## Document passage

===

There is no way of adapting cap-and-trade mechanisms to satisfy these objections. We should carry through with Phase 2 of the EU-ETS, because the market had a reasonable expectation that it would be implemented. But we should agree now to put it out of its misery after that, and to use the period before 2012 to negotiate an alternative system to replace Kyoto – one that provides a more rational price, reflecting all sources and sinks, and taking account of adaptation as well as mitigation, and that is agreeable to all nations, or at least all major emitters. There are alternatives, if Europeans are prepared to open their minds.
Anyway, the full paper follows below. You might want to make yourself a cup of tea before you set to work on this.
There is strong support in certain circles for relying on the European Union Emissions Trading Scheme (EU-ETS) to internalise the social cost of carbon. It is often acknowledged that the scheme has not so far worked, but argued that it can be broadened and strengthened to make it work. There are many reasons to think that this is a mistake.
1. The reasons why Phase 1 failed have not gone away. The disingenuous UK Manifesto on EUETS, which David Miliband was hawking recently to the big companies and trade associations, argued that what was mainly needed to make it work was increased clarity and transparency. It was clarity that caused the market to collapse. For as long as it was not clear that every country bar the UK had cheated in its Phase 1 allocations, the market was able to exist in a fool's paradise that yielded prices of €15-30/tonne (forward prices for Phase 2 currently exist in a similar fool's paradise, hope springing eternal amongst over-capitalised speculators). As soon as the mendacity of our neighbours became clear, the market collapsed to less than €1/tonne.

===

## Data extract
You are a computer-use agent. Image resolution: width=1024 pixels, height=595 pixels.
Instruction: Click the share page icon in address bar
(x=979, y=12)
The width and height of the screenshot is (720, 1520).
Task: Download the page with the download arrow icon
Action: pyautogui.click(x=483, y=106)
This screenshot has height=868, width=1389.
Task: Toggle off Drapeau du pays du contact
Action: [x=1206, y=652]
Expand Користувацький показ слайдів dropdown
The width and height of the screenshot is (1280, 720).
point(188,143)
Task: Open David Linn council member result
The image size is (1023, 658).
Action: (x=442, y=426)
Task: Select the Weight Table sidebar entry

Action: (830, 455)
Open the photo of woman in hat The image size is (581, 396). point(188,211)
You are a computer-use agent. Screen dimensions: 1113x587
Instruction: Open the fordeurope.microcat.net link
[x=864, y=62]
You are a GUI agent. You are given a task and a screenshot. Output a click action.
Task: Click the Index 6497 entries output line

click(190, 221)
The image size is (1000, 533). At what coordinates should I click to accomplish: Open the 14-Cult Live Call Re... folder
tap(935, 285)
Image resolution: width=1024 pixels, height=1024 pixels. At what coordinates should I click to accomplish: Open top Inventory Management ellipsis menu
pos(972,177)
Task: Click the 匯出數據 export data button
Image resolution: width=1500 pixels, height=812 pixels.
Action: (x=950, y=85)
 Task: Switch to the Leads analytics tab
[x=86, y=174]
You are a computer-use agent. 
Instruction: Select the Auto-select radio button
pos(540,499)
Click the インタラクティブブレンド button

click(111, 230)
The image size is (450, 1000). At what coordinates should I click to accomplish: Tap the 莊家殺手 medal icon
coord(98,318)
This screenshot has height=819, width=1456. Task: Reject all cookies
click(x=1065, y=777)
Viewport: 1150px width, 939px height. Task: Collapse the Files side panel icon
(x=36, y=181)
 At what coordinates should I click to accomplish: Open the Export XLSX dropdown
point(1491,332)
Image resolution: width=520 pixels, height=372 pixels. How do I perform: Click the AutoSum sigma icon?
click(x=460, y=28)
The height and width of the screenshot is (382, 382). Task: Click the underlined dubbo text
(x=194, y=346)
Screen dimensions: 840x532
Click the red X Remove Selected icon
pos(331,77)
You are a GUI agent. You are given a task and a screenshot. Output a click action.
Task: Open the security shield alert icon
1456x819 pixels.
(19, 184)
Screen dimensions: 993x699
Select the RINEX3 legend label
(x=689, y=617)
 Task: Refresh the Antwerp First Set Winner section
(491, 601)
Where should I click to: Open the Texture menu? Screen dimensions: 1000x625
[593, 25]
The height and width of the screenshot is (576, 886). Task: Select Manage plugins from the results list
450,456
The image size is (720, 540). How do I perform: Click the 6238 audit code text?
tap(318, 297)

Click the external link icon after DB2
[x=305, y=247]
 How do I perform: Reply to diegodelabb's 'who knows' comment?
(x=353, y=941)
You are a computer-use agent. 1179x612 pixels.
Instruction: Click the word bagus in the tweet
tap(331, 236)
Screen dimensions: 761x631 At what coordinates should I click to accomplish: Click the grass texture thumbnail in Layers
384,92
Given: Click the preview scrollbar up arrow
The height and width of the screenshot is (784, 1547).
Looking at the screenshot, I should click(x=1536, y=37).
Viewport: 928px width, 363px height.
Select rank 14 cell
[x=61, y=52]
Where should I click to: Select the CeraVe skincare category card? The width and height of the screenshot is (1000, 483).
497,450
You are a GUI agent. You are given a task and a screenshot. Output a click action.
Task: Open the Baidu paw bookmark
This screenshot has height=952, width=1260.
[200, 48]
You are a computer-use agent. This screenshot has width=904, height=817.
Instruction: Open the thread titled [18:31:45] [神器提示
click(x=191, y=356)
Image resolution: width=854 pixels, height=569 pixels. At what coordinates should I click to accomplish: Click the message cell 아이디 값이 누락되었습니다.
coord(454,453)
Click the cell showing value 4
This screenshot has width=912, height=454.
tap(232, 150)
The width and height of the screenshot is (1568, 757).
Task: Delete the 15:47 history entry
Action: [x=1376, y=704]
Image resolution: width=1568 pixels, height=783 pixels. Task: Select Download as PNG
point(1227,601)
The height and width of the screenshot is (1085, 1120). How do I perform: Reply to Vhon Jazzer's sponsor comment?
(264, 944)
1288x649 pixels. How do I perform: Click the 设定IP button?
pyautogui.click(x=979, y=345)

===

## What to do
**A)** In the passage on the EU emissions trading scheme, what did the market price fall to once the cheating by other countries became clear?
**B)** Carry on the passage on the EU emissions trading scheme from the point where it ends.

## Results for the exercise
**A)** Less than €1/tonne.

**B)**
Presenting evidence to the House of Commons Environmental Audit Committee in November 2006, representatives of the Environment Agency observed that, to that point, they were not aware of any “documented cases where a particular business has reduced its emissions because it has been in the scheme”, that where businesses had made preparatory investments to save carbon, “that has actually almost stopped because there is little incentive to burn fuels other than coal”, and, in fact, that it is not “clear whether we are really seeing any environmental benefits just yet”. They concluded that Phase 1 had to be written-off as experimental, and that it was possible that the same would happen to Phase 2.
What would be needed, if it were worth trying to resurrect this badly-designed and failed mechanism, is not increased clarity, but increased honesty and selflessness from the national participants. Yet the National Allocation Plans (NAPs) for Phase 2 submitted in November last year demonstrated that our “partners” intend to continue to game the process as much as they have ever done. The Association of Electricity Producer's (AEP's) European representative reported shortly after the NAPs had been submitted that “a senior DG Tren official noted that only the UK appeared to have taken the process seriously and there were considerable problems of over-allocation.” If the NAPs were approved as submitted, the cap for 2008-12 would be around 8% higher than the level of emissions in 2005.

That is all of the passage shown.